Task input =>
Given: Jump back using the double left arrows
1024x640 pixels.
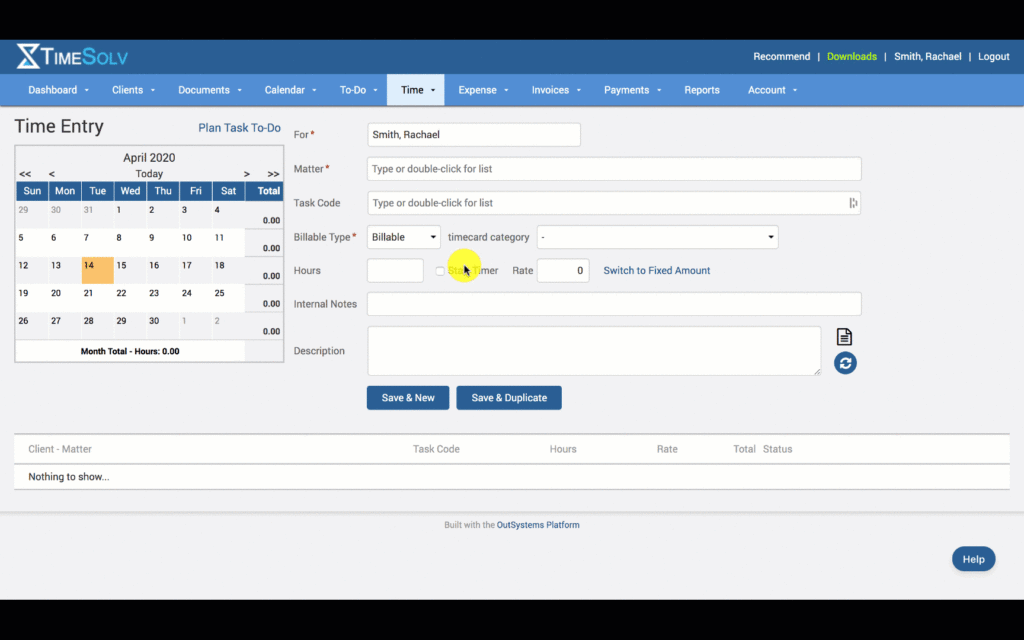Looking at the screenshot, I should pos(25,174).
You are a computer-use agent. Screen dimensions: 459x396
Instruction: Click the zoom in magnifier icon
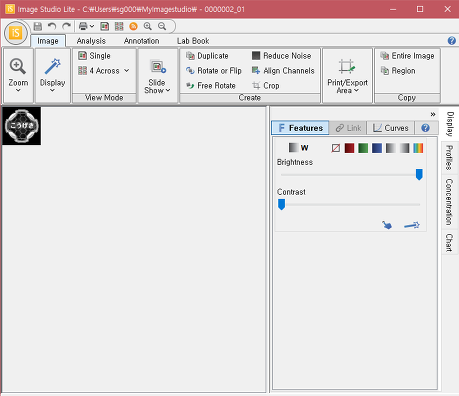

What needs to be done =>
Make an exact copy of all the material, but keep the pictures out of it.

Solution =>
Given: Jump back using the double left arrows
1024x640 pixels.
Looking at the screenshot, I should pos(25,174).
You are a computer-use agent. Screen dimensions: 459x396
Instruction: Click the zoom in magnifier icon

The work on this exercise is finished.